• 取り組む課題:
• 1. idmatchの記事によると、フィッティングマシンに「哲学」を吹き込んだのは誰か。
• 2. idmatchの記事を、最後の文に続けて書いてください。

Aiがバイクポジションを導き出す「idmatch」を受けてきた。
idmatchは、フィッティングマシンが自動的にポジションを調整してくれる。ライダーは普段どおりペダリングを行っていれば、15分ほどでポジションが導き出される仕組みだ。その間、フィッティングマシンが自動的にいくつかポジションを変更し、最適なポジションを導き出してくれる。
いうなれば、Aiが勝手にポジションを導き出してくれるという、夢のようなフィッティングシステムだ。
idmatchは、ライダーに合った最適なクランク長やバイクサイズも導き出してくれる。しかし、idmatchが優れているのは「最適」を決してライダーに押し付けない点にある。
筆者は170mmのクランク長が最適という結果だった。しかし、165mmのショートクランクが好みだったため、idmatchで「165mmのクランクを使う最適なポジション」を出した。クランク長ありきのフィッティングも行えるのだ。
この自由度の高さは、idmatchならではの特徴といえる。
今回の記事は、Aiが自動的にバイクポジションを導き出すidmatchを用いて、ロードバイクとシクロクロスのポジションを出した。フィッティングの結果や、実際に乗って感じた変化をお伝えする。
idmatchの哲学
Aiがポジション導き出すと言っても、その根底には「バイクポジションとは何たるか」という哲学が必要だ。idmatchのフィッティングマシンに「哲学」を吹き込んだのは、バイクラボの創始者ルカ・バルトリ博士だ。
ルカ博士のフィッティング哲学は、フィッティングを行うことで「パフォーマンスを向上させる」ことが根源にある。しかし、その意味を正確にとらえる必要がある。
まず、トレーニングの本来の目的はパフォーマンスを向上させることだ。サイクリストにとってパワーの増大(パフォーマンス向上)はトレーニングの最大の目的になっている。しかし、レースやライドの後半になると、疲れやダメージによってパワーは低下していく傾向にある。
idmatchの根源にある「バイクフィッティング」の哲学は、「パワーの増加」をすることではなく、「パワーの低下」をおさえることにある。これが、idmatchが導き出すバイオメカニカル観点で優れたポジションの考え方だ。

(保存済みの項目)
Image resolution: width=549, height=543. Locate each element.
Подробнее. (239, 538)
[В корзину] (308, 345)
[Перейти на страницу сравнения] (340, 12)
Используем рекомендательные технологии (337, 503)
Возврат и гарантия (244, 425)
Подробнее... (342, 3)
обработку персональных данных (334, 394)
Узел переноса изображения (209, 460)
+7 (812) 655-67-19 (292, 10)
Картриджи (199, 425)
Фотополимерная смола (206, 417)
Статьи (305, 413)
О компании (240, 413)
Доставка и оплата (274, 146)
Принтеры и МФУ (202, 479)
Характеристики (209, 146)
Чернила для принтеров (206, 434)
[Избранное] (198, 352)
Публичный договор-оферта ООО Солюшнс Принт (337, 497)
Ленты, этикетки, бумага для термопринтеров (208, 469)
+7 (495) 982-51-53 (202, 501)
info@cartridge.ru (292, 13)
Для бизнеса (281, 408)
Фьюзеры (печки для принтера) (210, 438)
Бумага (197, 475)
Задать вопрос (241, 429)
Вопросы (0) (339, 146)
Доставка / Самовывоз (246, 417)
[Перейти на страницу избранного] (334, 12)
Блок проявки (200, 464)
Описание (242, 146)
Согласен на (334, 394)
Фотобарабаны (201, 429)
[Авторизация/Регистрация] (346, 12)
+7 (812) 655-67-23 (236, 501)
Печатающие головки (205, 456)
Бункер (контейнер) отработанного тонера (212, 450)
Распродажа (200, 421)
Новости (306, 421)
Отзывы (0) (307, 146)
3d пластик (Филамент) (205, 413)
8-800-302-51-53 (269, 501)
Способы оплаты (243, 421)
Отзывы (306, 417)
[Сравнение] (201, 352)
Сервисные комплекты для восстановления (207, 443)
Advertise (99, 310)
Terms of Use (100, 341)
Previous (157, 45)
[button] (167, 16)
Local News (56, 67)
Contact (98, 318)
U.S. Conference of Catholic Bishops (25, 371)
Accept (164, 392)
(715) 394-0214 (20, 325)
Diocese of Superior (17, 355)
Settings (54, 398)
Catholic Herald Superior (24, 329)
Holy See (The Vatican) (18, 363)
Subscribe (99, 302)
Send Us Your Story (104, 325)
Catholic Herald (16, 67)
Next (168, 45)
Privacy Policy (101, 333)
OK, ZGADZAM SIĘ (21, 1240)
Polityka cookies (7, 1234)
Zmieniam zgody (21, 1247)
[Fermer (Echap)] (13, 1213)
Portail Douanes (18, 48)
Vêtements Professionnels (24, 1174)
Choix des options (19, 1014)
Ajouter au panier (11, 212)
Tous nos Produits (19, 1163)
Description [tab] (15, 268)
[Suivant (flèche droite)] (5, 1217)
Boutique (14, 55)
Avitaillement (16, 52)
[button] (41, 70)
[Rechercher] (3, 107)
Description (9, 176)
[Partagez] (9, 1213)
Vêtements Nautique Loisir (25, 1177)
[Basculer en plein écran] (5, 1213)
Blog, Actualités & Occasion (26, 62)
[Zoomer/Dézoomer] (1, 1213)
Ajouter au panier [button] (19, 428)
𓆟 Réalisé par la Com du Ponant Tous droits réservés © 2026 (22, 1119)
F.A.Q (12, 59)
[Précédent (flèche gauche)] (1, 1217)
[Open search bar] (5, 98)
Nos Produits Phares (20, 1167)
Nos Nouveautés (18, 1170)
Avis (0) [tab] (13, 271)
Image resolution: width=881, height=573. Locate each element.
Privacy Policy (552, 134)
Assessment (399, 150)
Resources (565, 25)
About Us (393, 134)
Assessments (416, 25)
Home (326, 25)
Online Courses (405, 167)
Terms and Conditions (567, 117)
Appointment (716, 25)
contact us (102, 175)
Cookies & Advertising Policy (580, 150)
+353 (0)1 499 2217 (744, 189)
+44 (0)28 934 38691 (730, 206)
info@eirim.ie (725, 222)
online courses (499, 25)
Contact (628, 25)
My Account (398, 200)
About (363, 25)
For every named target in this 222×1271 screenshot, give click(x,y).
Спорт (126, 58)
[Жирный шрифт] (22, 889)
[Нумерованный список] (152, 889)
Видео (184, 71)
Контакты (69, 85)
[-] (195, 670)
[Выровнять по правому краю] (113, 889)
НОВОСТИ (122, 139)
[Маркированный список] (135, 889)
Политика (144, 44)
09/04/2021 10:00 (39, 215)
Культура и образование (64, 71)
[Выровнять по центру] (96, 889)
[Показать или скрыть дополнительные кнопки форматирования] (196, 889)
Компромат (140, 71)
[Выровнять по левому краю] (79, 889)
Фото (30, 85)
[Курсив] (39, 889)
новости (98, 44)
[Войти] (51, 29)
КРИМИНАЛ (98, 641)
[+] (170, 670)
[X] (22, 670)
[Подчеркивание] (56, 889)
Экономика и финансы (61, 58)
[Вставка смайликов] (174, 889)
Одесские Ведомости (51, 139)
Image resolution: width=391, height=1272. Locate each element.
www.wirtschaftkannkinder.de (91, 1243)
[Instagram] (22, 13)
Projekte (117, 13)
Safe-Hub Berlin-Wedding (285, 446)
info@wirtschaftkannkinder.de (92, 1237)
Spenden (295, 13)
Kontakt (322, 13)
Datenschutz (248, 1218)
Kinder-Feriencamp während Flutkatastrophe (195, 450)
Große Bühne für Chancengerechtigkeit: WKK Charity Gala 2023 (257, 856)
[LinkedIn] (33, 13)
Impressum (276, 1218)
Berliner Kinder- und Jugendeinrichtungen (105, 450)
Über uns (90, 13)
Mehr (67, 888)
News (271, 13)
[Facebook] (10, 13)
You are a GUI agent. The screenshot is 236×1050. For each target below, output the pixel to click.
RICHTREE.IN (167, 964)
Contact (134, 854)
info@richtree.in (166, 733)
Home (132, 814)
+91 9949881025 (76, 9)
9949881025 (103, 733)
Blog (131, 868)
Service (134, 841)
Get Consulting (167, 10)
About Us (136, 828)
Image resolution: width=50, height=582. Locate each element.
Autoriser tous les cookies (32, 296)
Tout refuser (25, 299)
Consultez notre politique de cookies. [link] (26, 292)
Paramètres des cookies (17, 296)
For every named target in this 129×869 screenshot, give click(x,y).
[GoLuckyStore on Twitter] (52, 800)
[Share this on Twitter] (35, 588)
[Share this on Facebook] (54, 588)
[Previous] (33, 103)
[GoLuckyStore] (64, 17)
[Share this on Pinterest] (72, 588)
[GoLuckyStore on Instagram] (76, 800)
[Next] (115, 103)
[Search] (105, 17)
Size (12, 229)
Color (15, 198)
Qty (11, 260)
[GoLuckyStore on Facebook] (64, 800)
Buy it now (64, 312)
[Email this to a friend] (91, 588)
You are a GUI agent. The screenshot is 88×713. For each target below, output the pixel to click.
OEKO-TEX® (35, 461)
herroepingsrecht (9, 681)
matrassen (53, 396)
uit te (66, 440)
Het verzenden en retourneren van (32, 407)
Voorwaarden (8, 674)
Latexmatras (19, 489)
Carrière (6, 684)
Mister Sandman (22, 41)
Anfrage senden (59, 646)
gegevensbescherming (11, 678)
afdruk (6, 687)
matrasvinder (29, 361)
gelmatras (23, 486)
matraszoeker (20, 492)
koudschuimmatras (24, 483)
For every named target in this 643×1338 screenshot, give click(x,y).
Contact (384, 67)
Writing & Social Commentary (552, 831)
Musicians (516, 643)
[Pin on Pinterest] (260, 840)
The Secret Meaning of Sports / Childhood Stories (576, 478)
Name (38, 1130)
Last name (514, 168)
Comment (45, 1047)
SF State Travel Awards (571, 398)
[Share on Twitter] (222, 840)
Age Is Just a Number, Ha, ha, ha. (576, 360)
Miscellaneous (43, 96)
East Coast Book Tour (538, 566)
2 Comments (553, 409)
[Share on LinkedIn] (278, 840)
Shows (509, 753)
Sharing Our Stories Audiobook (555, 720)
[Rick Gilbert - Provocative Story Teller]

• 各課題の解答:
• 1. バイクラボの創始者、ルカ・バルトリ博士。

• 2.
フィッティングというと、どうしてもパワーの増加というプラスの方向のことばかりイメージしてしまう。idmatchの考え方は逆だ。身体に負担をかけないような、体が最も動きやすく、疲れにくいポジションを導き出す。
逆説的に考えると、パフォーマンスの落ち込みを抑制することに繋がる。これがidmatchが考える「良いポジション」の定義だ。バイクフィットとは、パワーの最大を目指すものでもなく、かといってダラダラと走るためのものでもない。あらゆる状況でいいパフォーマンスを出せる妥協点ともいえる。
フィッティングの流れ
idmatchは7つのステップで構成されている。
- ヒアリング
- 身体測定
- 推奨ポジション算出
- 自動ポジション調整
- 適正ポジション算出
- ポジションレポート作成
- ポジション反映
STEP1はライダーに様々なヒアリングが行われる。体に痛みや違和感がある部分の確認、スポーツ歴など、自分自身が抱えている問題などを答えていく。筆者は主に肩こりや、たまに発生する腰の痛みなどを報告した。
STEP2は身体測定だ。Microsoft社製の「Xbox One Kinect Sensor」で自動的に計測される。Kinect(キネクト)は身体の動きでコンピューターの操作ができるデバイスだ。体にセンサーを取り付ける必要がないマーカーレス方式を採用している。
センサーから読み取った身体の様々な情報を自動的に測定するため、フィッターが体を触ることはない。例えばRETULの場合は、センサーの取り付けが必要だ。マーカー式の場合は、マーカー自体が外れしまう場合や、フィッターが体に触れるといったデメリットがある。
STEP3は推奨ポジションを算出する。STEP4で行うシミュレーター上でのポジション合わせのベースだ。STEP1のヒアリング結果、STEP2の身体計測結果を考慮し、推奨ポジションを自動的に計算する。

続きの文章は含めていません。